To-do list:
- A) Please answer these questions from the Arotech letter, one line each:
(i) In what city and state is Arotech Corporation located?
(ii) What title does Mr. Brian Cascio hold?
(iii) On what date was the Form PRE 14A filed?
- B) For each statement, decide whether it agrees with the Arotech letter, and quote the words that settle it.
(i) The letter is dated August 26, 2013.
(ii) Arotech's stock trades on the New York Stock Exchange.
(iii) The letter concerns a Quasi-Reorganization included in a preliminary proxy statement.

Document extract:

** start **

CORRESP 1 filename1.htm arotech-corresp082613.htm
 
Arotech Corporation

1229 Oak Valley Drive
Ann Arbor, Michigan 48108
Tel:  (734) 761-5836   Fax:  (734) 761-5368
http://www.arotech.com
Nasdaq Global Market: ARTX
 
 
 
 
 
VIA EDGAR

August 26, 2013

Mr. Brian Cascio
Accounting Branch Chief
Division of Corporation Finance
Securities and Exchange Commission
100 F Street, N.W.
Washington, D.C. 20549
 
Attention:  Mr. Brian Cascio, Accounting Branch Chief
 
 
Re:
Arotech Corporation
Form PRE 14A
Filed August 12, 2013
File No. 000-23336
                           
 
Dear Mr. Cascio:
 
This letter sets forth information gathered by the Arotech Corporation (“we” or “Arotech”) with respect to the Quasi-Reorganization included in the filing by Arotech of the above-referenced preliminary proxy statement on August 12, 2013.

** end **

Data provided:
** start **

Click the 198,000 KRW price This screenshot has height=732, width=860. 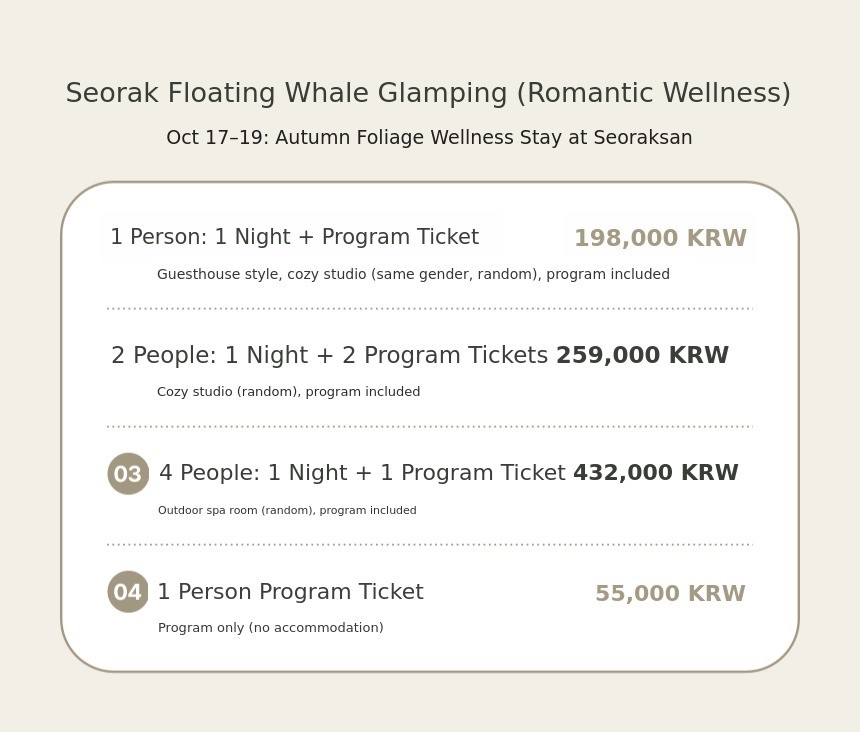coord(660,239)
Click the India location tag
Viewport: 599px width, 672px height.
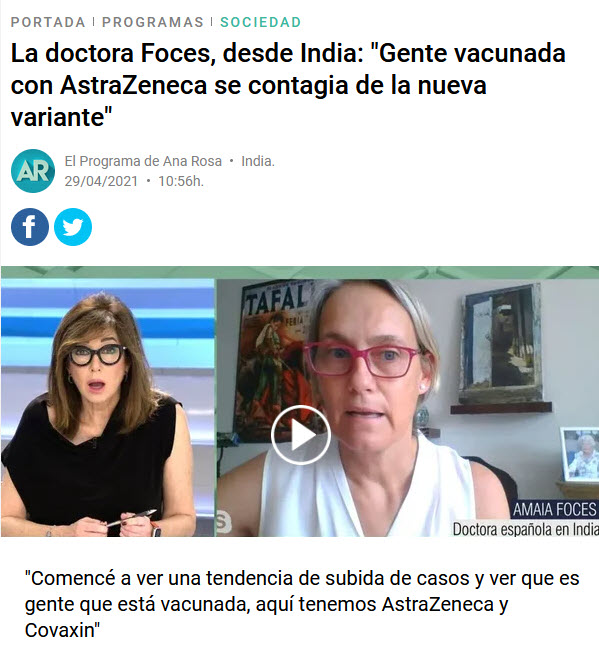258,161
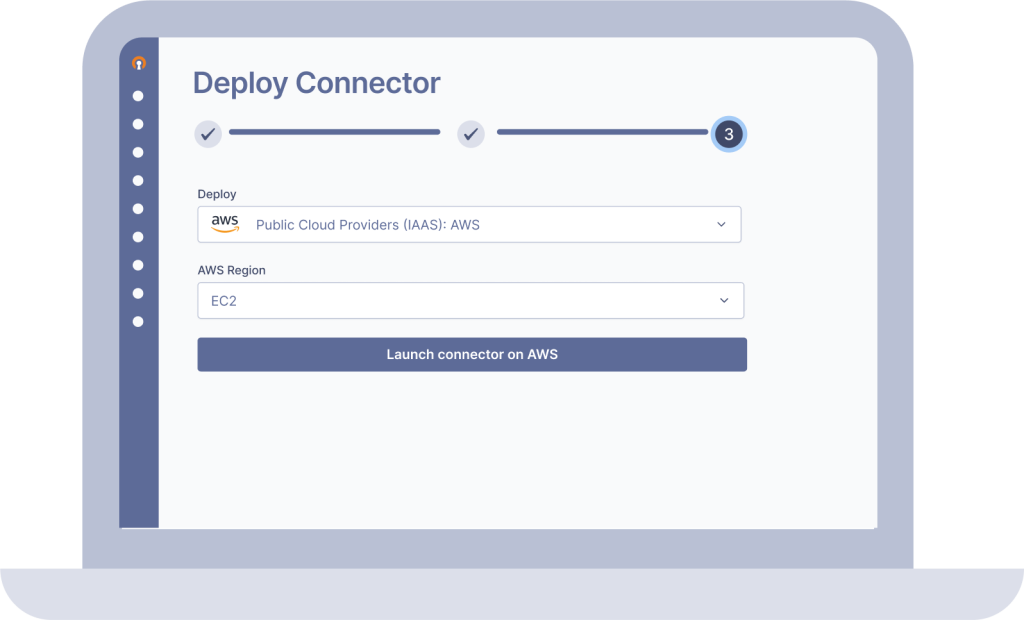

** end **

Solved problems:
- A)
(i) Ann Arbor, Michigan
(ii) Accounting Branch Chief
(iii) August 12, 2013

- B)
(i) Yes: "August 26, 2013"
(ii) No: "Nasdaq Global Market: ARTX"
(iii) Yes: "with respect to the Quasi-Reorganization included in the filing by Arotech of the above-referenced preliminary proxy statement"